Teardowns of the new M2 Pro MacBook Pro feature 215GB SSD storage and the M2 Mac mini features 256GB SSD storage reveals that the base models feature a single NAND chip which delivers slower SSD speeds than previous models.
Teardowns of 512GB MacBook Pro and 256GB Mac mini reveal fewer NAND chips
A solid-state drive (SSD) is a solid-state storage device that stores data using NAND flash memory and functions as secondary storage. Multiple NAND chips deliver faster SSD speeds which reduce waiting time when transferring files and improve overall performance.
M2 Mac mini with 256GB storage chip delivers up to 50% slower SSD speeds than the previous model
YouTuber @Brandon Geekbit unscrewed the new M2 Mac mini with 256GB storage (base model) to investigate the internal layout and components. The teardown revealed that the standard M2 Mac mini model is equipped with a single 256GB storage chip which delivers slower SSD speeds than M1 Mac mini which features two 128GB chips.

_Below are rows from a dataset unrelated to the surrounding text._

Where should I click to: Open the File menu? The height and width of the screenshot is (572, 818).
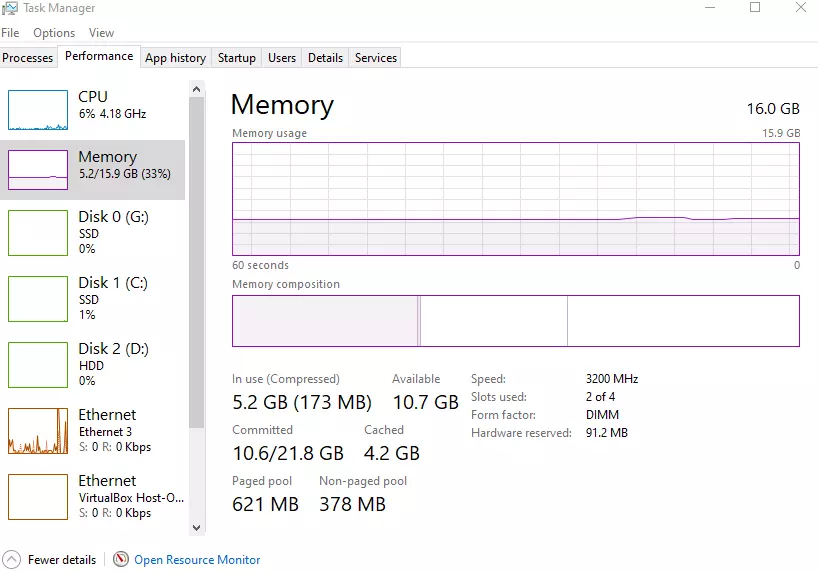click(x=10, y=33)
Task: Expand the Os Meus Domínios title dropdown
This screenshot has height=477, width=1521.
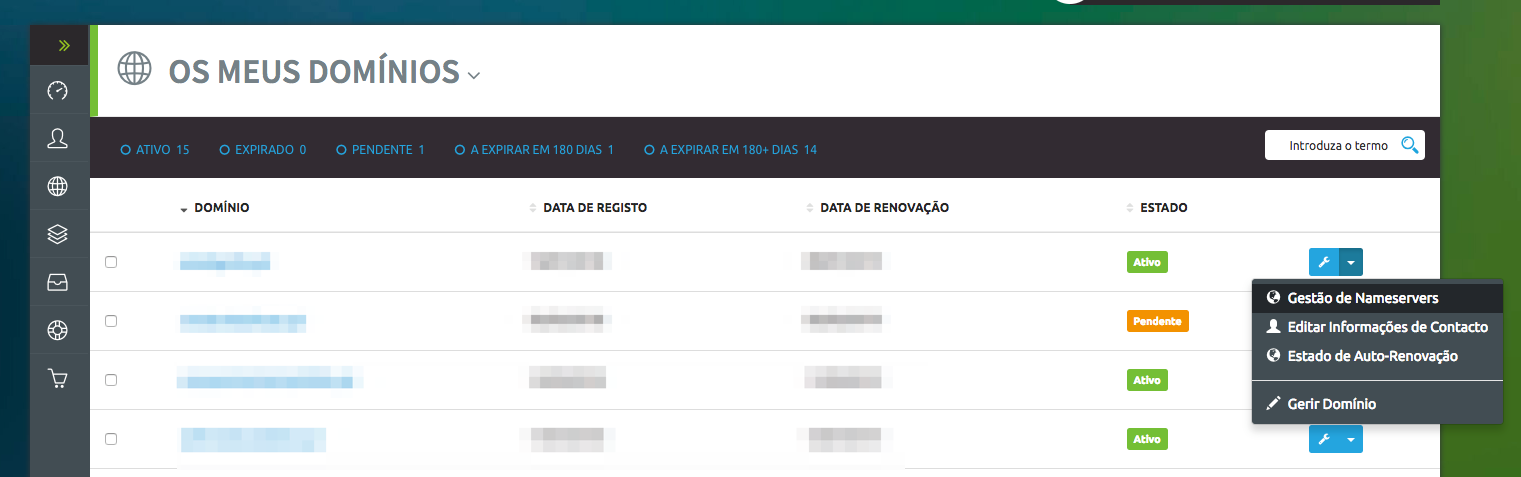Action: [x=474, y=76]
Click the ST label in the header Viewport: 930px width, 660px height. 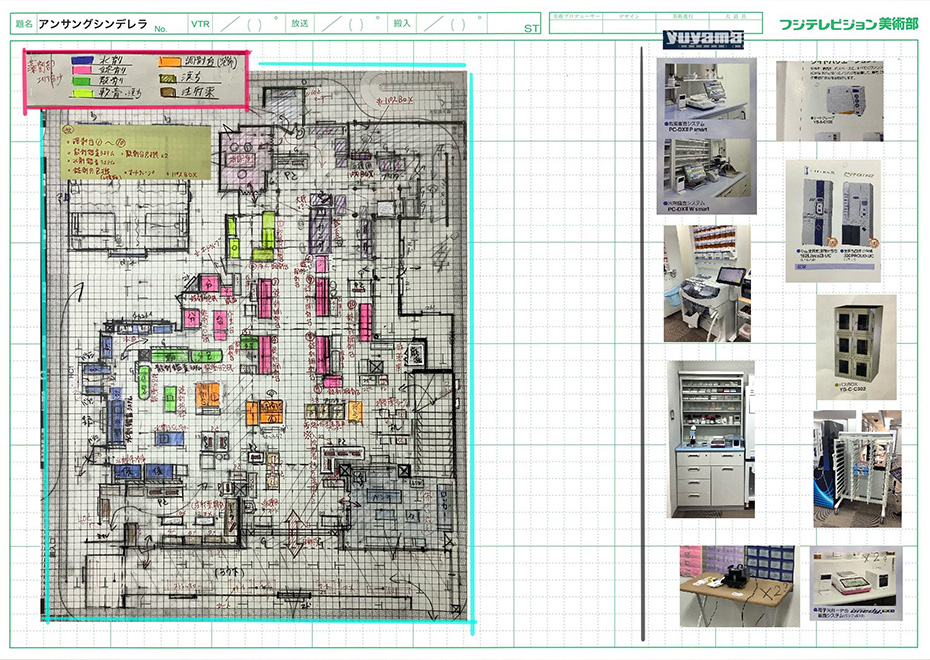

Using the Blackmagic Disk Speed Test, MacRumors confirmed that SSD read and write speeds for the new 256GB Mac mini are 1,500 MB/s each which is 30% to 50% slower than the speeds of the previous model.
M2 Pro MacBook Pro with 512GB storage features fewer NAND chips than the previous model
9to5Mac ran Disk Speed tests on M1 Pro and M2 Pro MacBook Pro base models with 512GB storage which revealed slower SSD performance on the 2023 model because the new M2 Pro MacBook Pro switcher to fewer and larger NAND chips while the M1 Pro MacBook Pro features four 128GB NAND chips, two on each side of the Logic board.
Teardown of the M2 Pro MacBook Pro which showed that it is equipped with two NAND chips, one in front and one on the back of the Logic board. Apple has used the same fewer NAND chips architecture in the M2 MacBook Air (2022).
With the notable lower SSD performance in my M2 Pro MacBook Pro, I wanted to take a look inside to confirm why. Sure enough, where the 512GB M1 Pro MacBook Pro had two NAND chips visible on the front of the motherboard and another two on the back, the M2 Pro MacBook Pro had only one visible on the front of the board. There is likely a second NAND chip directly apposing this, as the M1 had.
Therefore, users who require more SSD speeds for heavy workloads must purchase a 2023 Mac mini and MacBook Pro with higher configuration, not with standard storage.